** begin **

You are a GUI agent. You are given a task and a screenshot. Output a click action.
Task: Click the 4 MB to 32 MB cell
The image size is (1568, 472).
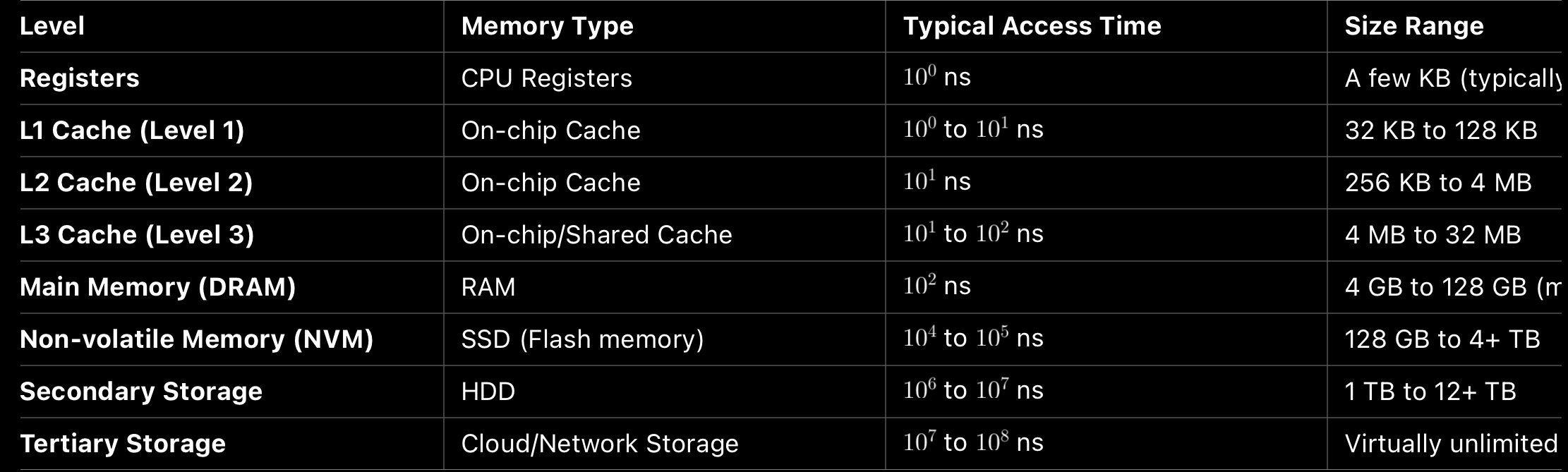click(x=1433, y=235)
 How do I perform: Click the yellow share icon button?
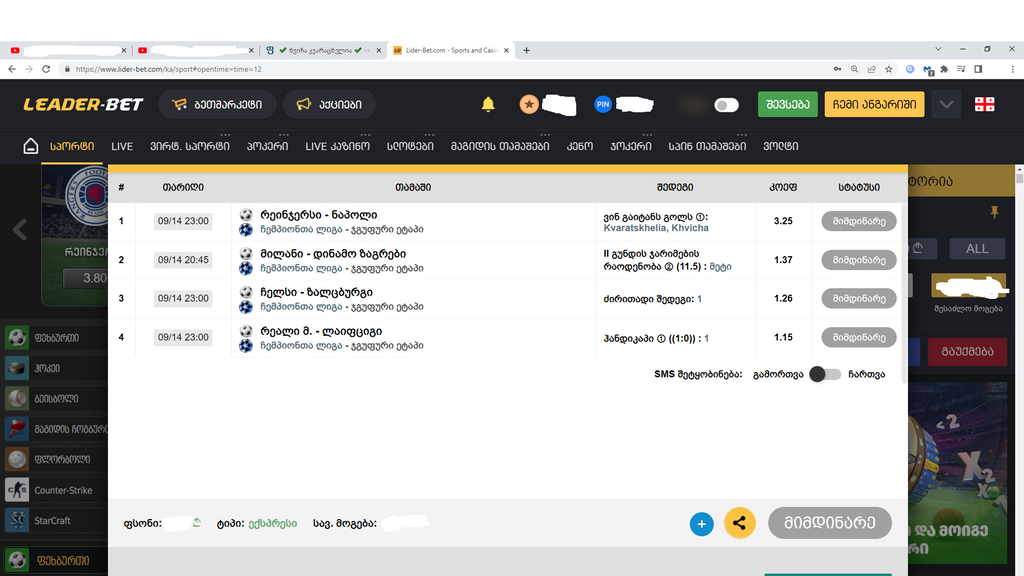(x=739, y=523)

** end **

Copy the rows above word for word, leaving the pictures out of your answer.

You are a GUI agent. You are given a task and a screenshot. Output a click action.
Task: Click the 4 MB to 32 MB cell
The image size is (1568, 472).
click(x=1433, y=235)
 How do I perform: Click the yellow share icon button?
(x=739, y=523)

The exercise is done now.